:: THE TASK ::
Output the lines from the one containing "Given: Click the purple dot next to Calls" through the end of the lines, both ends included, exactly as they appear, but leave the pictures out of your answer.

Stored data
********************

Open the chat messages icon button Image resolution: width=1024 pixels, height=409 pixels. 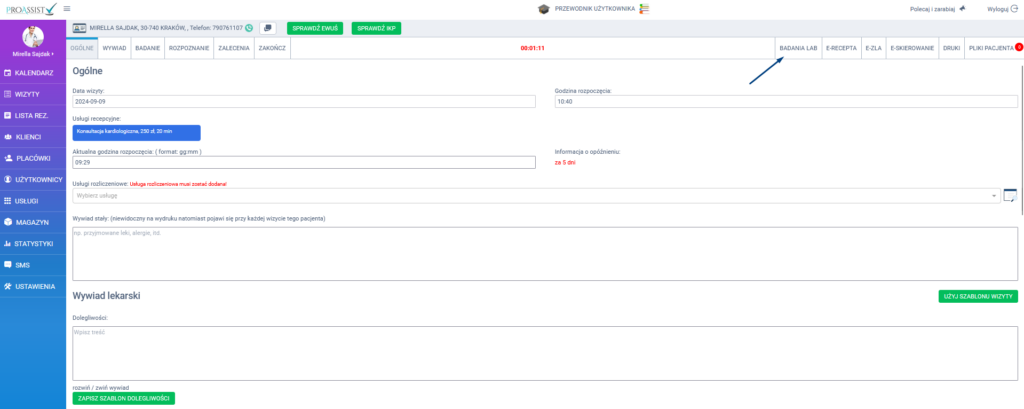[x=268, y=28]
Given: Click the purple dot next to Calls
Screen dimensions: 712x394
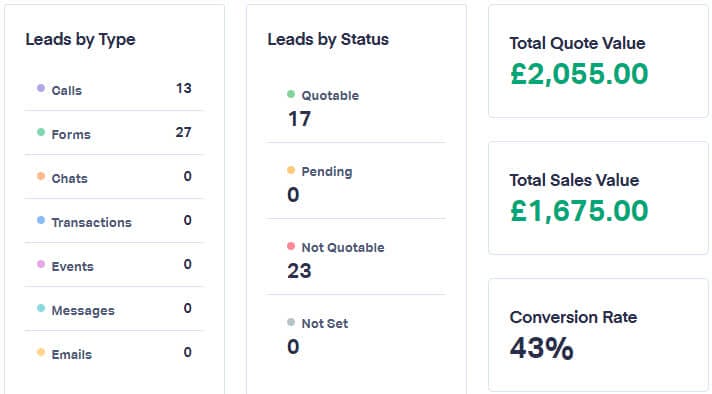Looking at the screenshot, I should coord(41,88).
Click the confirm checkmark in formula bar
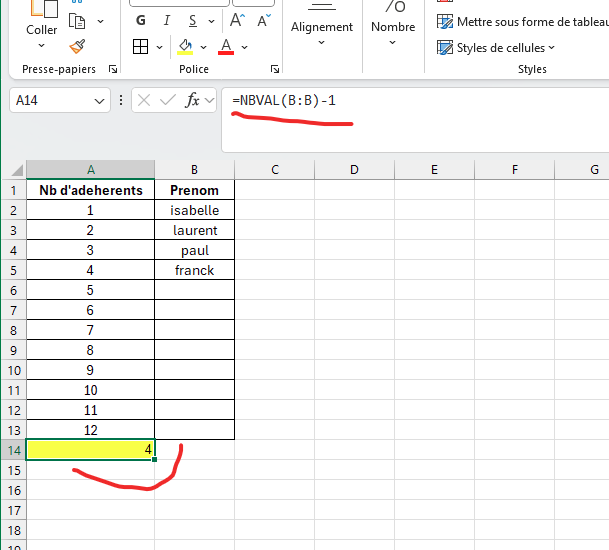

********************

:: WRITTEN REPLY ::
Given: Click the purple dot next to Calls
Screen dimensions: 712x394
Looking at the screenshot, I should coord(41,88).
Click the confirm checkmark in formula bar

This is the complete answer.